Belonging to marginalised families, the students -- Chandni, Indira, Ambika, Neha, Sonu and Chander -- are among the 51 selected from across the country in business management and administration and health profession, including nursing under a programme launched by the US Department of State Bureau of Educational and Cultural Affairs Community College.

Describing his former students as “super six”, Deepalaya secretary and chief executive T. K. Mathew said the students might come from underprivileged families but are on the same wavelength as other children in terms of education and intelligence. “For the past three decades we have been working in education, health and institutional care and mainstreaming differently-abled to bring social transformation in society. Our efforts have borne fruit as our former students have done us proud by performing well in the written exams to qualify for further studies in the US.”

Neha Sharma, who is studying physical and health education at Delhi University, will like to share the rich tradition of her country with her foreign friends. “Luckily, we have mingled with foreigners at Deepalaya and their culture is not alien to us. We will share an apartment with students of other countries and would be given a big budget to buy groceries so that we can cook our kind of food. My only concern is that I should get vegetarian meals. I will miss my family but am happy that my parents are proud of my achievement.”

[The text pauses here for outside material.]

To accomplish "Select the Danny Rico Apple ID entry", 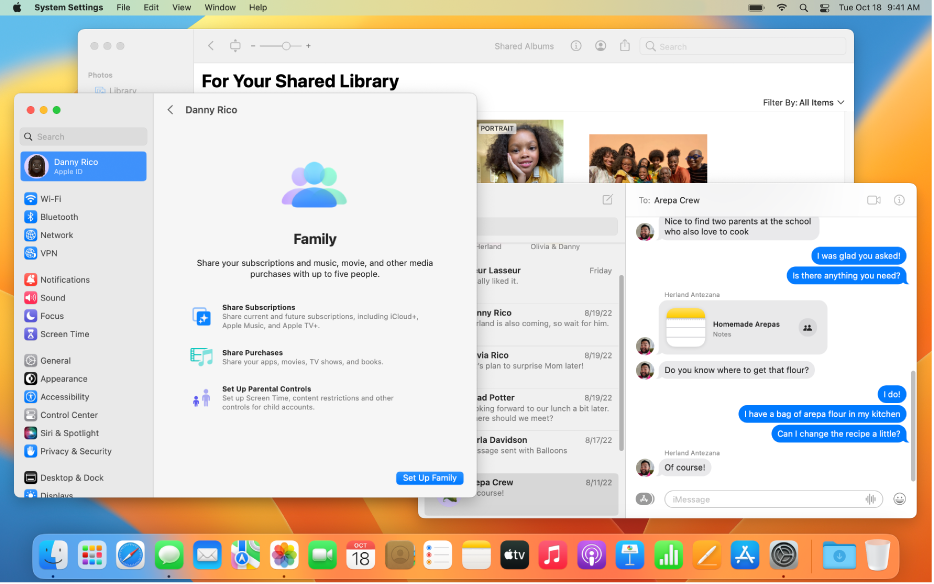I will [83, 164].
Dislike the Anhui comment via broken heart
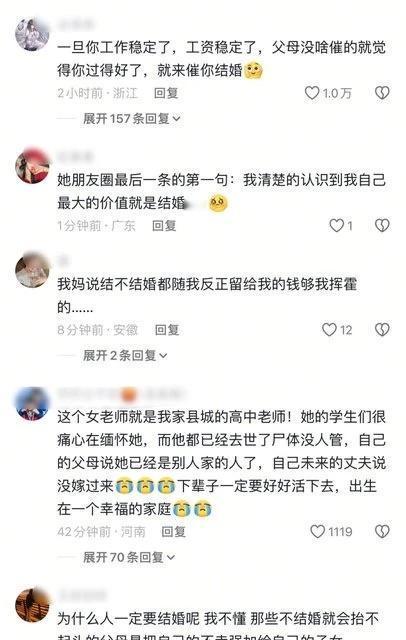Image resolution: width=406 pixels, height=640 pixels. 382,330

With her “genuine caring nature”, Indira wants to become a nurse. “I will not be able to give my first year exam at IGNOU but will complete my studies after returning from the US.”

It has been a dream come true for Chandni who had been longing to go abroad. After studying health education and nursing at Gadsden State Community College in Alabama, she, like others, would have to stay in India for at least two years before deciding which country she wants to work in.

It has been a hard life for Sonu Singh but he has managed to keep his eyes focused on his goal. His mother and brother continue to work as a domestic help and a labourer respectively but he has completed his school education and is studying political science at DU. “After the business management completion course at Pierce College in Washington, I will complete my graduation and then study for MBA.”

Chander Giri, who used to demonstrate his sharp intelligence at quiz competitions conducted at National Science Centre, sees his education in the US as another challenge. “Studies in the US are of highly specialised nature and I want to make the best of this opportunity by grasping everything related to business management.”